To do
a) Reproduce the passage of the article on Ron Dermer from "But his influence" to "for this article." without changing a word.
b) Answer these questions from the article on Ron Dermer:
(i) In which state was Dermer born and raised?
(ii) How many points did Trump's plan to end the Gaza war have?
(iii) What government post does Dermer hold?

Extracted text
-=-=-=-=-
The Israeli politician who became Netanyahu’s top Trump whisperer
Ron Dermer built up ties to the Republican Party that culminated in Trump supporting the war and cutting a deal to end it on Israel’s terms.
TEL AVIV—When President Trump presented his 20-point plan to bring the Gaza war to an end last month from a White House lectern, he interrupted himself twice to talk directly to someone sitting in the front row: “Right, Ron?" he said.
That man was Ron Dermer, Israeli Prime Minister Benjamin Netanyahu’s closest confidant and the manager of Israel’s relationship with America—and by extension, Trump. Most Americans don’t know his name and he rarely speaks publicly in Israel. But he is one of the most influential American-born Israeli politicians in the nation’s history and has been key to maintaining U.S. support for the war and cutting a deal to end it largely on Israel’s terms.
Dermer has played the role of Trump whisperer—during both this term and the president’s first. Born and raised in Florida, Dermer speaks Trump’s language, say people who have worked with him. Netanyahu, in his 2022 memoir, recalled how Dermer used golf terminology when talking to Trump.
“‘Peace with the Emirates is a 5-foot putt. Peace with the Saudis is a 30-foot putt. And peace with the Palestinians is a hole-in-one through a brick wall,’" Netanyahu recalled.
But his influence doesn’t just stem from an ability to speak Trump’s language; it is the fruit of a more-than-decadelong effort by Dermer that bet Israel’s most important relationship on support from the American right and evangelicals, at the expense of Democrats. That bet has won Netanyahu’s government strong support from the Trump administration during the war, when it was facing increasing international isolation over the growing humanitarian toll in Gaza. It also hemmed in Israeli leaders when Trump demanded that they back his peace plan.
The Wall Street Journal spoke to more than two dozen people, including former and current Israeli, U.S., and Arab officials, about how Dermer helped shape the U.S.-Israel relationship. Dermer, who serves as Israel’s minister of strategic affairs, declined through a spokesman to be interviewed for this article.
Netanyahu said in September that Dermer plans to leave office soon, bowing out of a government career that kept him at the prime minister’s side for over two decades.
-=-=-=-=-
Information supplied
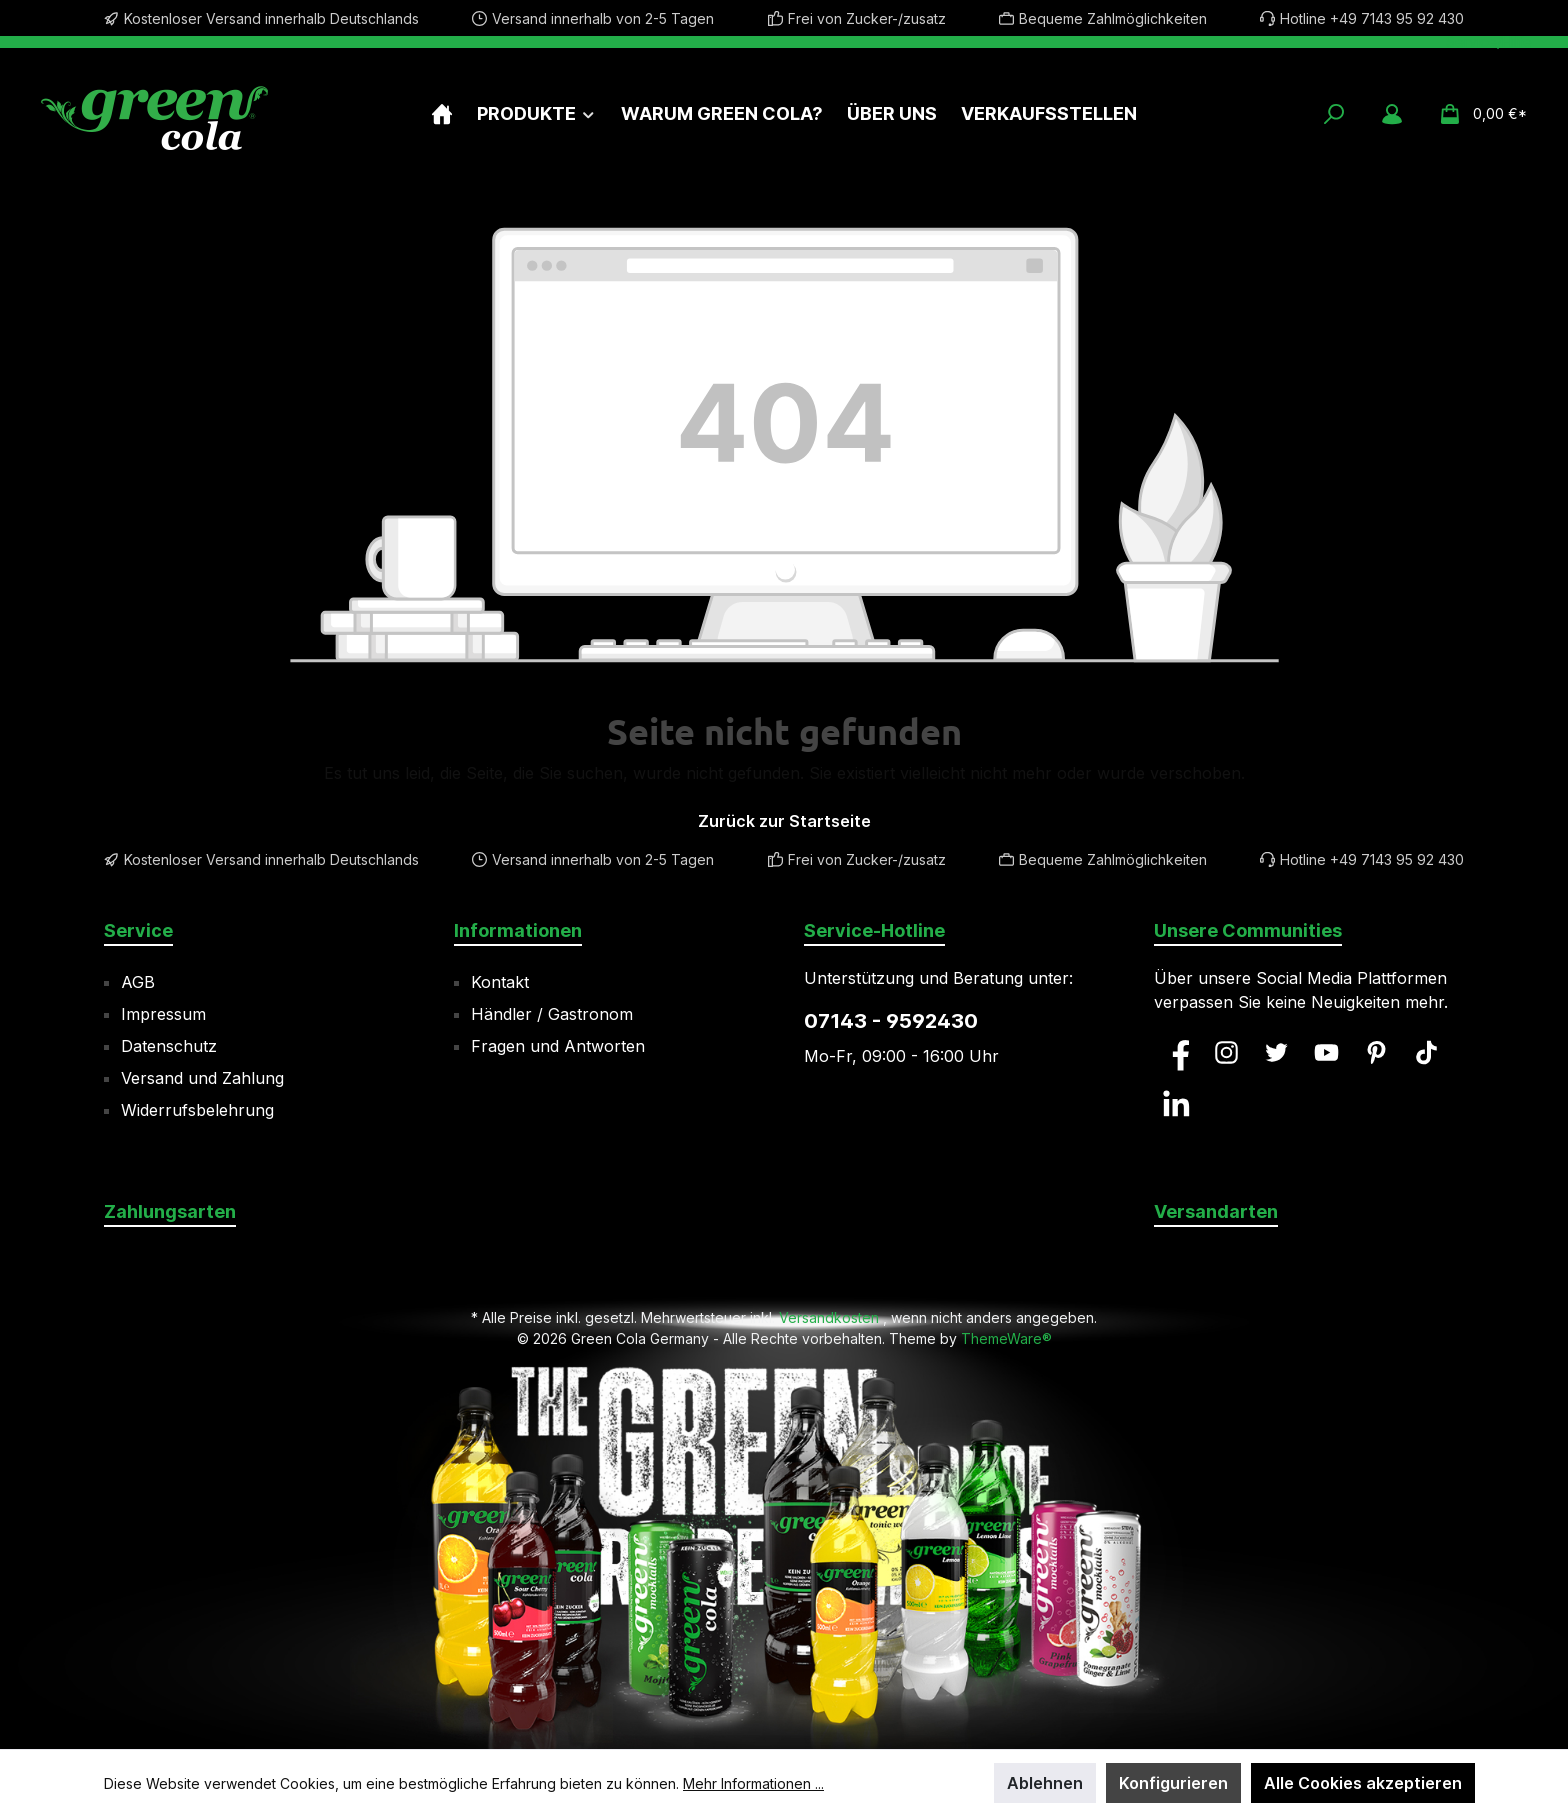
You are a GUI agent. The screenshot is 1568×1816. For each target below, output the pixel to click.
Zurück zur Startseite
-=-=-=-=-
Outputs for the tasks
a)
But his influence doesn’t just stem from an ability to speak Trump’s language; it is the fruit of a more-than-decadelong effort by Dermer that bet Israel’s most important relationship on support from the American right and evangelicals, at the expense of Democrats. That bet has won Netanyahu’s government strong support from the Trump administration during the war, when it was facing increasing international isolation over the growing humanitarian toll in Gaza. It also hemmed in Israeli leaders when Trump demanded that they back his peace plan.
The Wall Street Journal spoke to more than two dozen people, including former and current Israeli, U.S., and Arab officials, about how Dermer helped shape the U.S.-Israel relationship. Dermer, who serves as Israel’s minister of strategic affairs, declined through a spokesman to be interviewed for this article.

b)
(i) Florida
(ii) 20
(iii) Israel's minister of strategic affairs